Kinzer addressed this technique, the repetition of narratives.
“I had an editor at the New York Times years ago who told me: A lot of journalism is about repetition. And boy does the American press do that. We have been told certain things about certain countries so many times over. And it just seems like the truth.
“‘The evils that have taken hold of Russia. The daily genocide that’s happening under the killers in Syria…’ You don’t need to go, you don’t need to check, it’s just like the air, it’s like an obvious fact.”
“I even see it in what’s happened to the Pulitzer Prize for International Journalism,” he said, adding that in 2020 it “predictably” went to a series of reports on “how evil Russia is” and this year – to a series of reports on “how evil China is.”
The Pulitzer, he argued, is supposed to encourage original reporting, “not people that just scribble down what officials say, and then put it in nicer prose, and use phrases that are calculated to make people believe that government opinion is actual fact.”

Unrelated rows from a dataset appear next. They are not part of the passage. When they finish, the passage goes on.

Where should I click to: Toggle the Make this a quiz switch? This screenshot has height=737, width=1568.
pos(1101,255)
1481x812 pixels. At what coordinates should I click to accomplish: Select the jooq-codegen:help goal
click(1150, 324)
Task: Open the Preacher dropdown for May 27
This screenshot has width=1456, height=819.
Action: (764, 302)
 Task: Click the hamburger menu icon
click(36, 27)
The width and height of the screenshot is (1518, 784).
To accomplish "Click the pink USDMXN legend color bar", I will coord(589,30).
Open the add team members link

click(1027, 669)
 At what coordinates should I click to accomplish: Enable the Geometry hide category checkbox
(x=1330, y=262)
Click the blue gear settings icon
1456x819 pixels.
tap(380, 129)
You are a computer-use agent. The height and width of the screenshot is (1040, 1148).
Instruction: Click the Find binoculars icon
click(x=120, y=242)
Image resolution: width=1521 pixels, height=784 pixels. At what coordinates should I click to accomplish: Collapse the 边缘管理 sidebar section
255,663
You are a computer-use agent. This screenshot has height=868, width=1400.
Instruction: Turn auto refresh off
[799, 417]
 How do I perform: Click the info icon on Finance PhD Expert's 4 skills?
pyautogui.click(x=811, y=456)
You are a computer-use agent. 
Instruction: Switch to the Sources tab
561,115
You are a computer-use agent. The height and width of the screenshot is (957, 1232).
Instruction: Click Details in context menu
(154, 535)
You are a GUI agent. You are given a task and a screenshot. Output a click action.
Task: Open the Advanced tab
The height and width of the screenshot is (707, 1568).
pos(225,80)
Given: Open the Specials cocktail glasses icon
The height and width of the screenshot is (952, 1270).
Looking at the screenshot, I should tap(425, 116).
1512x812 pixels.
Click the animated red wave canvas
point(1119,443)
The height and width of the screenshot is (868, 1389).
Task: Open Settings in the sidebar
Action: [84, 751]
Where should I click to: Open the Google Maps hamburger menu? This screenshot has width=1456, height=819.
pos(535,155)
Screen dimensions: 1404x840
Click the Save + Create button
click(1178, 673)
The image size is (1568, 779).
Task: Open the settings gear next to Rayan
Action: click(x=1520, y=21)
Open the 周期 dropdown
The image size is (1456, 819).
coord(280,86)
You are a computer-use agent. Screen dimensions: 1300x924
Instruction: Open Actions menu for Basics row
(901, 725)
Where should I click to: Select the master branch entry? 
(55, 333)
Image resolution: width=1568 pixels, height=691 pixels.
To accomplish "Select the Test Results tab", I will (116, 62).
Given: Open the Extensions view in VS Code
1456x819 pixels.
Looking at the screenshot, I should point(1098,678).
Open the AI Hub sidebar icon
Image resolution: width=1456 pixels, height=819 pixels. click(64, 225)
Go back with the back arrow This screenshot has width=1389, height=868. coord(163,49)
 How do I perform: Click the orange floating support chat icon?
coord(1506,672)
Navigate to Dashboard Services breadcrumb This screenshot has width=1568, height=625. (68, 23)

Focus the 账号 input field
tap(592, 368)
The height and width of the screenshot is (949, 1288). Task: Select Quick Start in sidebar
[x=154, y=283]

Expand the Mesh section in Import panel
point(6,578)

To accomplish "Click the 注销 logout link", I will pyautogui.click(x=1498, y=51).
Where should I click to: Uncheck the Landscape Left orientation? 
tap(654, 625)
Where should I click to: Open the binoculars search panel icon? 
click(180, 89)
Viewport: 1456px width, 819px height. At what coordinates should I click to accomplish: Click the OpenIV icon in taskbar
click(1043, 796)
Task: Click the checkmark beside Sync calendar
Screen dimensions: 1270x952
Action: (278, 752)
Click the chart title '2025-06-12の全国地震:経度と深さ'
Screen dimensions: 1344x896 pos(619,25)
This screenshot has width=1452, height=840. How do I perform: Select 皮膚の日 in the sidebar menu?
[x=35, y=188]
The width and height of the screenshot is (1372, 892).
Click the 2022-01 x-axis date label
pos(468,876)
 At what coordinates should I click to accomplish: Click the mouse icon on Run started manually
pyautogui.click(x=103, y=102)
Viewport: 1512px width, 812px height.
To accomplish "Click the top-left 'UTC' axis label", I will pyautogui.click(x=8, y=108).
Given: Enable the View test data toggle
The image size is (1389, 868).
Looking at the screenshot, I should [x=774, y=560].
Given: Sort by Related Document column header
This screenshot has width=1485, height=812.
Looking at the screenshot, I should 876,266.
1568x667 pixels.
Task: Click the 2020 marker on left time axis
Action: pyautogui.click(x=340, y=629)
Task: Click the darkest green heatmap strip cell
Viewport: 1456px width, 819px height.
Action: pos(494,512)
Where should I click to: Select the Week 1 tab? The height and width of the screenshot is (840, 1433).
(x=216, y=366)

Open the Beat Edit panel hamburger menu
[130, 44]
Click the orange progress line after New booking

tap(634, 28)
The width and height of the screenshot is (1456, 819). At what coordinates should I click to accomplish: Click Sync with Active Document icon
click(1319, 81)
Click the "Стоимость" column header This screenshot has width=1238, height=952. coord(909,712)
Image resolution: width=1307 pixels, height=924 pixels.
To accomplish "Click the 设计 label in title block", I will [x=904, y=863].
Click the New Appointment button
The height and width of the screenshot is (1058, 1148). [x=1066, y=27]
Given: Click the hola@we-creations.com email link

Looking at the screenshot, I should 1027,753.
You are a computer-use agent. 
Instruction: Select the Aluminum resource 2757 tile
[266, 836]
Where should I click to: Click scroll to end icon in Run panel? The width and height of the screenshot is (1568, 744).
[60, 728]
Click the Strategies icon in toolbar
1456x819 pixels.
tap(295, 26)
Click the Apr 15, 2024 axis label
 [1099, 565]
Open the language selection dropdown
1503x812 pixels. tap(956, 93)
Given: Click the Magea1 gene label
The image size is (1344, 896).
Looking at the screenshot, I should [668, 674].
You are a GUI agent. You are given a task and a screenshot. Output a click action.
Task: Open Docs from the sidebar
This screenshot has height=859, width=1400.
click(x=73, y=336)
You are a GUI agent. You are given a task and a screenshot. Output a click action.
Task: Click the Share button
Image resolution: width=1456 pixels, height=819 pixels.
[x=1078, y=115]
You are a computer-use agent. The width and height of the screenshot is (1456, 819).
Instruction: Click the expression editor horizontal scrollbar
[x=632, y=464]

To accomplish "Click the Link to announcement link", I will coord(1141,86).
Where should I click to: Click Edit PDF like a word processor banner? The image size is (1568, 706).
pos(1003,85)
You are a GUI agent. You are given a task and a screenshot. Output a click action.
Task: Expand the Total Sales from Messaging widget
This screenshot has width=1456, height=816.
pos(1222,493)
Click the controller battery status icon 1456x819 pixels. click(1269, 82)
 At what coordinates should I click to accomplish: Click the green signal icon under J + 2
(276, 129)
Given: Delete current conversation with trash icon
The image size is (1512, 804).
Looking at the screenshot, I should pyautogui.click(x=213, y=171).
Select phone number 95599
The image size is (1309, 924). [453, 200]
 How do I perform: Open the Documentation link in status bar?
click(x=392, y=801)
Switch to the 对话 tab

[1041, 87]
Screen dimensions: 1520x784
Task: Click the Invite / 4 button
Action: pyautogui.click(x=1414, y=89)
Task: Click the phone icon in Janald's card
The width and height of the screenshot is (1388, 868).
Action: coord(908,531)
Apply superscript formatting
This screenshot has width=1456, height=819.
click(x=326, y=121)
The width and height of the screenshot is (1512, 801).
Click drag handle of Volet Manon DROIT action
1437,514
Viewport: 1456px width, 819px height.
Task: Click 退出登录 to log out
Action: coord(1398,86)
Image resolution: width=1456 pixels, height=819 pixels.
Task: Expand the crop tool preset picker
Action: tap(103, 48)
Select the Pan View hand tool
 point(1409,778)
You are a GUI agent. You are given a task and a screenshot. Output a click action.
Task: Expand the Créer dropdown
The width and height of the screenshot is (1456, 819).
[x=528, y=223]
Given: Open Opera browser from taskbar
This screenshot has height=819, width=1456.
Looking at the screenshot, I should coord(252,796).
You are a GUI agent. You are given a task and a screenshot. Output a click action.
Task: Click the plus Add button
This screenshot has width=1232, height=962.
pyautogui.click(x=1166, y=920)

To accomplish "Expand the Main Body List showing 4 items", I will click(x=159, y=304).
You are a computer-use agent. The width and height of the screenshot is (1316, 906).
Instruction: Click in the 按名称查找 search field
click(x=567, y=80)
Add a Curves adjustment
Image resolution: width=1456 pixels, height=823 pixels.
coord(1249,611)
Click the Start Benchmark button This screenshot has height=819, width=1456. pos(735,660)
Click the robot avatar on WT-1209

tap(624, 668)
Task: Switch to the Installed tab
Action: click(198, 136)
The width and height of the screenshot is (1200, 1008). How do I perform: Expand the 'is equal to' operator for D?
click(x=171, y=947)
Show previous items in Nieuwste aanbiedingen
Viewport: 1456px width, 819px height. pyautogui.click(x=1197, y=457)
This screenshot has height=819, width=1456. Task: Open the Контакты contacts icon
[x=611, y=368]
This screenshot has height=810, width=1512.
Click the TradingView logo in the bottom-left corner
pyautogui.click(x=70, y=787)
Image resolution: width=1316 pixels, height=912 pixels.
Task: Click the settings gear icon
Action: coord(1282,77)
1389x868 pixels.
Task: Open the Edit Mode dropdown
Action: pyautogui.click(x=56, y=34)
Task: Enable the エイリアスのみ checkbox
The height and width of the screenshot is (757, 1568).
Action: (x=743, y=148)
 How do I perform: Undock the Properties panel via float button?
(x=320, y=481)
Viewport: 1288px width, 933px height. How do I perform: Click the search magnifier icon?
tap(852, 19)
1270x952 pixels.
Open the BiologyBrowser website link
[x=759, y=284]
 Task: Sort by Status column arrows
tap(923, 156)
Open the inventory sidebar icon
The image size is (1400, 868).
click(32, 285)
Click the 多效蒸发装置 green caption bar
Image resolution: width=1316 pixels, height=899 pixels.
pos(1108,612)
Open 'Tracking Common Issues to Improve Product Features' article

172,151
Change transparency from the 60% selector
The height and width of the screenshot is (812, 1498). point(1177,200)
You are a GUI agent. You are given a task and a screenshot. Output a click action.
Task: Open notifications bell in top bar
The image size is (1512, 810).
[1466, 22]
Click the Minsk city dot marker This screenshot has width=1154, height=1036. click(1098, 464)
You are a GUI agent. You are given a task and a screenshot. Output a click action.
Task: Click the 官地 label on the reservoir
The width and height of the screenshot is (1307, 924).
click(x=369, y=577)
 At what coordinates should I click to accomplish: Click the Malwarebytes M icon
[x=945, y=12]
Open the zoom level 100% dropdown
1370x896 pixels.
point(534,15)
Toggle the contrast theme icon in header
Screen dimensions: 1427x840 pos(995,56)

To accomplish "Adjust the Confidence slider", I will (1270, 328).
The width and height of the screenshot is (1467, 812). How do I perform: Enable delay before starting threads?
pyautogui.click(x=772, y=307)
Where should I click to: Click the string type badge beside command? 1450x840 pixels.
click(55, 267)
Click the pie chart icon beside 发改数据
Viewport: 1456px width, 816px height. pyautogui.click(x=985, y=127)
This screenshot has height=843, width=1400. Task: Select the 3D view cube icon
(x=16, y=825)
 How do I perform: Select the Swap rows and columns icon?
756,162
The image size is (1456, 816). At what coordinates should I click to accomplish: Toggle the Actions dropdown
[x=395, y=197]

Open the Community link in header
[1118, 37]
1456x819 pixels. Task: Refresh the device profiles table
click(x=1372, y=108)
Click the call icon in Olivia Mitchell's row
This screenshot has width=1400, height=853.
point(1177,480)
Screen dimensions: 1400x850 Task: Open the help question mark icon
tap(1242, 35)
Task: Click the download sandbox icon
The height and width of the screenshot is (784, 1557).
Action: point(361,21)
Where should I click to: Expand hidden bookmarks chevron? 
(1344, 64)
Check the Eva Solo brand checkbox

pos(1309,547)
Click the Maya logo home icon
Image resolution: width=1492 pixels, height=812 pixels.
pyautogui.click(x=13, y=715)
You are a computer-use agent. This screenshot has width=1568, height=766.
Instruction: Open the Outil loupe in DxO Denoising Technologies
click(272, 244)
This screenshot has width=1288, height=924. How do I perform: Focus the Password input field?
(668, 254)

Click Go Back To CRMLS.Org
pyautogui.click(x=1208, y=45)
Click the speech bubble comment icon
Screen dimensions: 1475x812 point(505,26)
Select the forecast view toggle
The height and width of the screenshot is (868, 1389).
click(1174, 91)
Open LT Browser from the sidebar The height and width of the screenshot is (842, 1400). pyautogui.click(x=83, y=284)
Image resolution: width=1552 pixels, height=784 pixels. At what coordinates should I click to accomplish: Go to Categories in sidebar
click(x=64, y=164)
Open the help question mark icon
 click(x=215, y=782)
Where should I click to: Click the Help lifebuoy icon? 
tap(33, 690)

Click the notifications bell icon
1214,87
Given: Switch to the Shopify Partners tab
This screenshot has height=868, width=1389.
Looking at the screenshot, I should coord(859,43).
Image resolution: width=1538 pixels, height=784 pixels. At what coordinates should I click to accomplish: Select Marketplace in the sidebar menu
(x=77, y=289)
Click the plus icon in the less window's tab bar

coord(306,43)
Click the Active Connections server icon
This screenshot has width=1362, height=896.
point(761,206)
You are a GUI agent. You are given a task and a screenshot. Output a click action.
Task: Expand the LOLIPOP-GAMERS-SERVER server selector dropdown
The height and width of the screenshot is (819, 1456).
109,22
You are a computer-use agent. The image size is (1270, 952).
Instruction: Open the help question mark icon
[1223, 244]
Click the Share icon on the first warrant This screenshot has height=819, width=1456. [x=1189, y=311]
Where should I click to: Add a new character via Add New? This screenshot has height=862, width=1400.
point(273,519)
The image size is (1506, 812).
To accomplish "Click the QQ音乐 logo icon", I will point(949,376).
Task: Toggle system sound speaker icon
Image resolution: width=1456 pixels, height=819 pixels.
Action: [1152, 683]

“The job of journalists is to rebel against the narrative. We are out there as the eyes and ears of the world. If you don’t want to do it, fine, but don’t pretend that you’re doing it, and sit in your little cubicle and think of the stereotypes you’ve been fed and just regurgitate them. That is not journalism, it’s just public relations.”
In conclusion, Kinzer recalled a quote by Mark Twain: “The majority is always wrong. When you find yourself on the side of the majority, it is time to reform.”
Indeed, time and again when the majority has written about “weapons of mass destruction,” “chemical attacks,” Iraqi troops “killing babies in incubators,” and other Washington-contrived narratives, those courageous few who have stood up against those lies-based-narratives have proven to be honest journalists.
If only more journalists would follow.